Hi,
I'm trying to do something that's probably considered a no-no. The documentation makes me believe it should be possible. But, I'm getting lots of weird errors when trying to make it work.
If anyone has managed to get something similar to work, please let me know.
Short version: I am trying to use structured streaming to read from a table and write it to file(s).
Long version: I am using Lakehouse Federation to manage a connection to Google BigQuery where I have daily event data tables "catalog.schema.event_xxxx". I am trying to see if I can use structured streaming to manage copying the data across from those tables to files on an Azure storage account, which I'm accessing through a Volume set up on an external location.
Currently I am getting a StreamingQueryException which is complaining about a key not being found, but the referenced key does not exist in the data.

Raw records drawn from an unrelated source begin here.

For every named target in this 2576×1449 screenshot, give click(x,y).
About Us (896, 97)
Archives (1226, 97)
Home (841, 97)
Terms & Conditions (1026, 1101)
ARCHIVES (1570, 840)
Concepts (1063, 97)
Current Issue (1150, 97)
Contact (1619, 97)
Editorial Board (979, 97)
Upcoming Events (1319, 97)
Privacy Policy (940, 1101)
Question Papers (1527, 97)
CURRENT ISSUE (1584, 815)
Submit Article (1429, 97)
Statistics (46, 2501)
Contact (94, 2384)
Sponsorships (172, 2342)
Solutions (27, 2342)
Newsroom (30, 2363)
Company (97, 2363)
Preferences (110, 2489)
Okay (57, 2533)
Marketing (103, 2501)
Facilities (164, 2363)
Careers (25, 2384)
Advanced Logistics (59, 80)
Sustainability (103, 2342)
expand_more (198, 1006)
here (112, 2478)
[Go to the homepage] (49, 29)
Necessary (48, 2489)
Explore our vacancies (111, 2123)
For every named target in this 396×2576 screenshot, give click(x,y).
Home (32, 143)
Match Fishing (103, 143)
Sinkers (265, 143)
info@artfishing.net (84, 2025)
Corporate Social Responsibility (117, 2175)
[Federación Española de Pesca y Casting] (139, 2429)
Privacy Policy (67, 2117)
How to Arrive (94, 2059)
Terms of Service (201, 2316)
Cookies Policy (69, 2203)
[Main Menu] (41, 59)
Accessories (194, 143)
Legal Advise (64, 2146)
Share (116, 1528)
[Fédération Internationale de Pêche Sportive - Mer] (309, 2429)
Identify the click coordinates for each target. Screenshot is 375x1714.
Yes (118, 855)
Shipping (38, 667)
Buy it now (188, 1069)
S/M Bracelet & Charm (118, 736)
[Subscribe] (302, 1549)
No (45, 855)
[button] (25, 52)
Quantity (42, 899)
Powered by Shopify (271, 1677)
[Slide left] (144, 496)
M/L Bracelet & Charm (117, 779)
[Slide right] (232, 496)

It makes me think the error is misleading and the problem is actually elsewhere.
Below is a rough example of how I'm trying to use this.
tbl = spark.readStream.table('catalog.schema.`events_20221224`')
# tbl = spark.readStream.table('catalog.schema.`events_2022122*`')
(
tbl.writeStream.format("delta")
.partitionBy('event_date')
.trigger(availableNow=True)
.option("path", "/Volumes/test/data_test/raw_data/events")
.option(
"checkpointLocation",
"/Volumes/test/data_test/raw_data/events/_checkpoint",
)
.start()
.awaitTermination()
)